'Great time' for ultrasound tempered by reimbursement issues and unpredictable complications
Ultrasound needs vocal champions to move research into clinical use

Emerging ultrasound technologies have the potential to reveal anatomical features with ever-greater clarity and accuracy, but translating research to everyday clinical use can take years. Diagnostic Imaging asked Dr. Roy Filly to outline his thoughts on bringing new ultrasound technology into clinical practice and the prospects for the field.

Filly is chief of diagnostic ultrasound and a professor of radiology, ob/gyn, and reproductive science at the University of California, San Francisco.

DI: How does new technology move from clinical research into clinical practice?

Filly: It depends on the type of research. Clinical research will be published in a journal or presented in a lecture, which is the single biggest mechanism by which a new technique gets into practice.

Research needs to have an advocate, not just the stilted, formal scientific paper that turns off the average practitioner. You need an evangelistic approach to really get clinical users fired up.

The danger with clinical research is that an individual can understand a study poorly and apply it inappropriately and end up misinforming a patient in the process. You can scare a lot of pregnant women that way.

As far as research on technical or instrumentation issues, generally something can't find its way into practice until a medical instrumentation company adopts it and takes it through the many steps of development and approvals.

The good news is, if it works, you'll see it at demonstrations and meetings and moving into the next iteration of equipment. Biochemical products, such as new contrast agents, of course require the long road through manufacturing and the FDA.

DI: So this is the process that contrast agents, three-dimensional, and other advanced technologies are going through?
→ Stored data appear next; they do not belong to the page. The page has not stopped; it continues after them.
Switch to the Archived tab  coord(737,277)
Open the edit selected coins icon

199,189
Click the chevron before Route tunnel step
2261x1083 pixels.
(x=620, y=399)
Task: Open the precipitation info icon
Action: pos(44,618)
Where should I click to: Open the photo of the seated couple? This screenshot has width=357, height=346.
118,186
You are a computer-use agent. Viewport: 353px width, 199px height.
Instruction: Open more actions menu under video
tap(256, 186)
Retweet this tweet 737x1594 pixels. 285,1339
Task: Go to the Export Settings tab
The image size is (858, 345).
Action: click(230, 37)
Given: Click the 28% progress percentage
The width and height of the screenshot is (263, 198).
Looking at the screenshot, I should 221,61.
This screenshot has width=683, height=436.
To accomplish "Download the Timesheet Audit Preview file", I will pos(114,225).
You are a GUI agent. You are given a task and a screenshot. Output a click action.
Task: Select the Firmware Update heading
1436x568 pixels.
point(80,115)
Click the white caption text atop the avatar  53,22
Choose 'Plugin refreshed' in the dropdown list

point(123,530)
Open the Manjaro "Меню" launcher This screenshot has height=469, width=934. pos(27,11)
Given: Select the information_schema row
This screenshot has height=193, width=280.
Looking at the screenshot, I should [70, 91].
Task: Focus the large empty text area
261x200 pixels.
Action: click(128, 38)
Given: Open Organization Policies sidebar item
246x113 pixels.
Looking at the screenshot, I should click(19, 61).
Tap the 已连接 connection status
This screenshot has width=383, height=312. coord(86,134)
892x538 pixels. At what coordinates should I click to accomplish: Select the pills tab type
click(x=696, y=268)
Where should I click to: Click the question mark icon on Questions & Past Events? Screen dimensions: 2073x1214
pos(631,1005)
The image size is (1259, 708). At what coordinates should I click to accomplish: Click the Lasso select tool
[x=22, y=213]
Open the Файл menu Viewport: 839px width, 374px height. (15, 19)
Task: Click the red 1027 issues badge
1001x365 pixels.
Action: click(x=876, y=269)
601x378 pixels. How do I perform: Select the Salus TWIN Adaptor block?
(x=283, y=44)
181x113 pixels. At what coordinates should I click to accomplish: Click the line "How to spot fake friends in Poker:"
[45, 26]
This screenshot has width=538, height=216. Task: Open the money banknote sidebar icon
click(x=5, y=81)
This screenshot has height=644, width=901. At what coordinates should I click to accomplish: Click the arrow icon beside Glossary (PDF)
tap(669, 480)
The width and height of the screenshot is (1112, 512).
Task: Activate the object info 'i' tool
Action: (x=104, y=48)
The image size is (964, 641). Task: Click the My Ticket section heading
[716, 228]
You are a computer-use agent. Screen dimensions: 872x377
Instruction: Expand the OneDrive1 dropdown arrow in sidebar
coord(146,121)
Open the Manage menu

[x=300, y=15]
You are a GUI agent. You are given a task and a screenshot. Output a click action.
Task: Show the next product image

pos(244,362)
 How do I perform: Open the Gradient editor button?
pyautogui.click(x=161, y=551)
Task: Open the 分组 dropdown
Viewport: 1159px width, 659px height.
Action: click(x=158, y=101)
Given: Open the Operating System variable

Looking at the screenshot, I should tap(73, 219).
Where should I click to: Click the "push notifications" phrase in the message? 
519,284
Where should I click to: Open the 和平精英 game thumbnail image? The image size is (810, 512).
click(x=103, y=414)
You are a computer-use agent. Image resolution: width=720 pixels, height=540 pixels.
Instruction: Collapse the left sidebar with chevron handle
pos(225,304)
Filly: The hurdles for 3-D are the same as for any other technology when it comes to clinical practice: Is it possible? If so, it this a valuable use of the clinician's time? If they are going to spend precious time to do it, is it reimbursable? Is it practical for the patient? All these questions are part of the decision-making process that goes on daily in an ultrasound practice.

Contrast agents-here's something that has been really prominent in the literature for five or six years and looks really good, but it turned out to be not as great as we initially thought, not because they didn't work but because of issues of practicality. It turned out to be expensive and nonreimbursed, except for a few cardiology applications, so there's little impetus to move forward.

Now we're making instrumentation changes that may make contrast agents more attractive in daily use. Even if the clinical literature is unambiguous, until it's reimbursable, no one can use a contrast agent under the constraints of modern healthcare management.

DI: Which emerging technology excites you the most?

Filly: I believe ultrasound contrast agents, with proper instrumentation and harmonics, are one of the biggest things to hit ultrasound since real-time imaging. There are so many steps that need to occur before it can be used routinely, however. Things that look promising today may not happen for five or six years.

DI: What helps the most in moving technology forward?

Filly: Aside from reimbursement, it's an evangelist who says, "Look what I can do, and wouldn't you like to do it too?" and gets people excited when they see the technology at a conference. You can't just have something in the ultrasound literature: It's too formal a mechanism to really push new technology. And then, of course, the technology has to turn out to work the way we think it will. Contrast agents could be derailed by patients having reactions to them.

After 30 years of observing the field, I've never seen a time when there was more happening in technology and biochemicals, and more clever notions about how to approach things. It's an absolutely great time for ultrasound, and I see the field moving forward on many fronts.